The Halifax County Emergency Services Department has become a part of the national network of CERT communities and has developed a program designed to help neighborhoods prepare for and respond after catastrophic disasters such as hurricanes, tornadoes and other major emergencies.
The CERT program educates residents about disaster preparedness for hazards that may impact Halifax County and trains participants in basic disaster response skills.
Using the training learned in the classroom and during exercises, CERT members can assist neighbors or fellow employees following an event when professional responders are not immediately available to help.
CERT members also are encouraged to support emergency response agencies by taking a more active role in emergency preparedness projects in their community.
The course is a combination of classroom sessions and hands-on training in scene assessment, fire safety, emergency medical response, team organizations, disaster medical operations and light search and rescue. The course also provides information on topics including local threats, hazards, county emergency management initiatives, incident command and terrorism, according to the CERT coordinator.

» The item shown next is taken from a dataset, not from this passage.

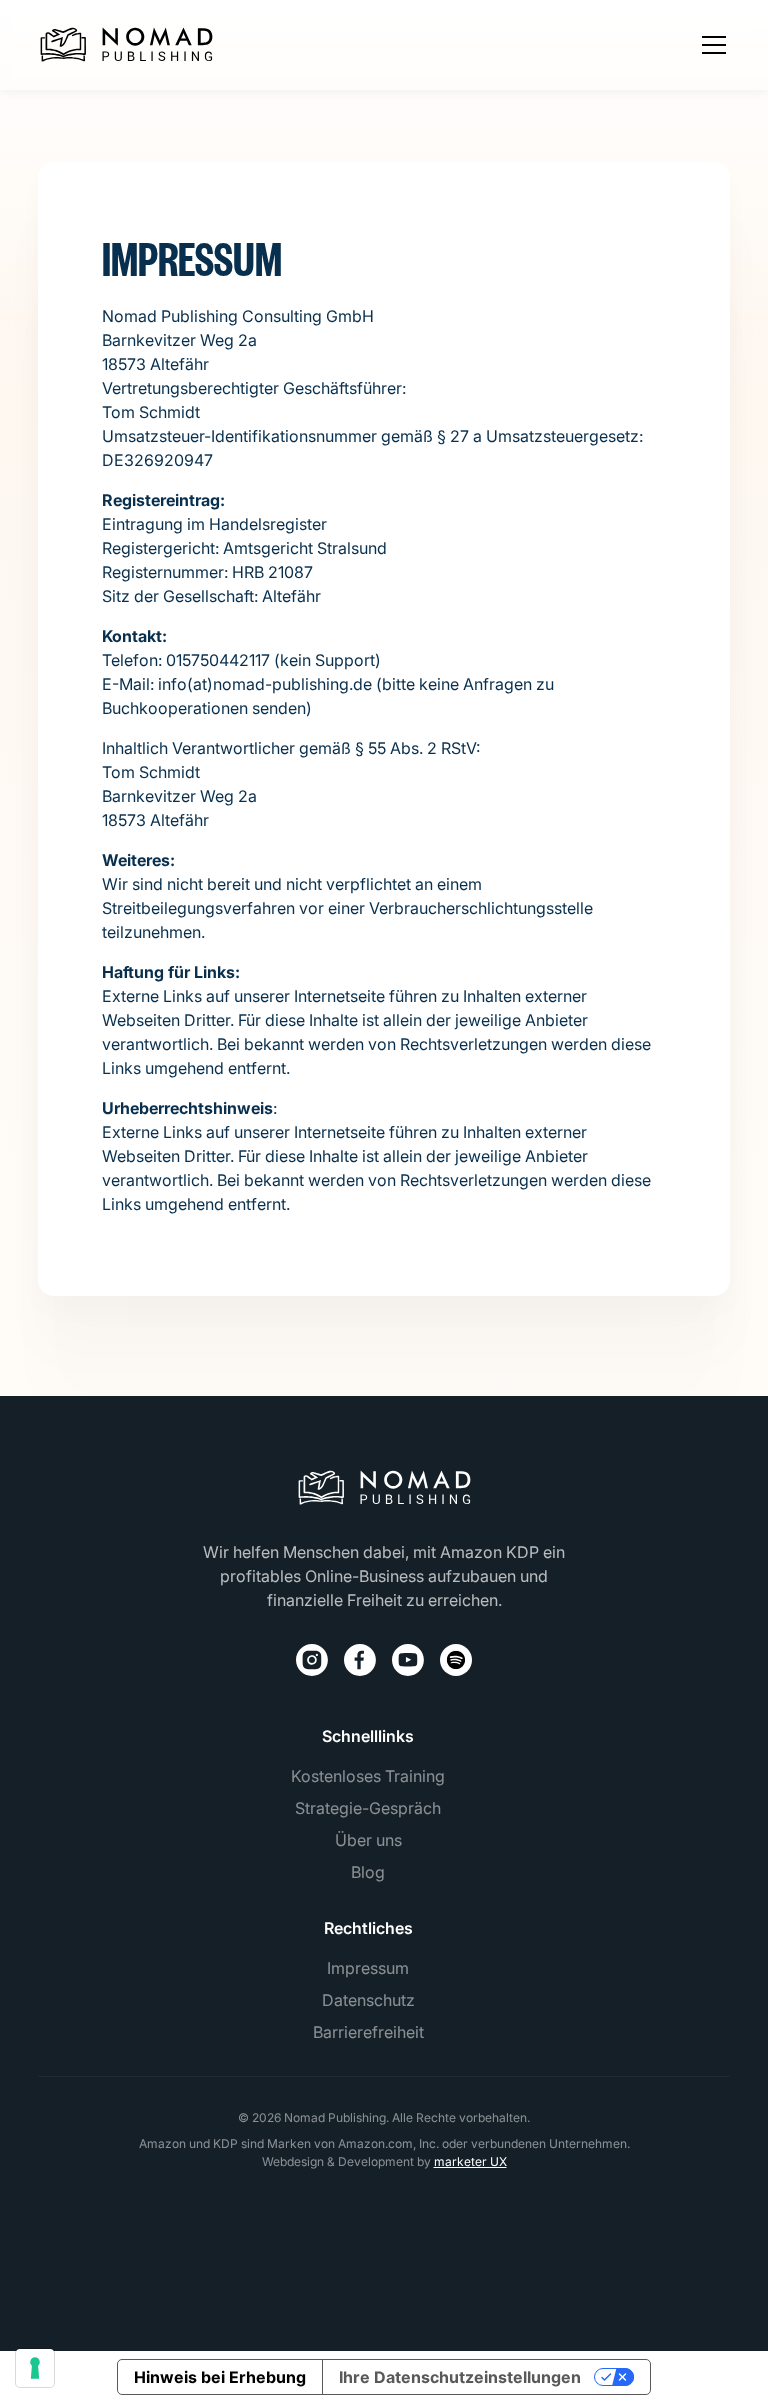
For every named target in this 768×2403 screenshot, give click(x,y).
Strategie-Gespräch (368, 1808)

In 1985, the Los Angeles Fire Department developed the Community Emergency Response Team (CERT) concept to arm citizens with vital training and information necessary to survive in the hours after a catastrophic disaster. The importance of citizens preparedness in the absence of emergency responders was never more clear than during the aftermath of Sept. 11, 2001, Martin said.
Once trained, a response team will be able to increase their neighborhood’s disaster readiness, assess damage after a disaster, extinguish small fires, perform light search and rescue operations, perform triage and provide medical services to the injured and organize procurement of supplies.
The basic course will include those components necessary to get the team started and become capable of performing basic CERT functions.
Each member must complete four four-hour classes in the following areas to become certified.
w Disaster Preparedness: Instructs team members how to prepare themselves and their neighborhoods for the various hazards that may occur.
w Team Organizations and Disaster Psychology: Addresses organization and management principles necessary for a team to operate successfully. Covers critical incident stress for victims as well as workers.
w Medical Operations: Team members will learn how to conduct triage, establish medical treatment areas and provide basic first aid to victims.
w Damage Assessment: Team members will learn how to rapidly assess damage employing a standardized format used throughout the county.
w Disaster Simulation: A small-scale disaster simulation located in the team’s neighborhood also is a part of the basic program.
w Fire Suppression: Team members will learn how to use extinguishers and other equipment to suppress small fires.
w Light Search and Rescue: Team members will learn light search and rescue planning, techniques and rescuer safety.
As part of continuing education, Martin said refresher classes are held several times a year and are open to all teams based on availability and need.
Other available continuing education courses offered include terrorism awareness, communications, CPR/First Aid, animal/pet sheltering and shelter operations.
Large-scale disaster simulations are held once a year where all teams are invited to participate.
“Anyone who is interested in helping his or her neighborhood prepare for a disaster and provide assistance afterward may join a team,” Martin said.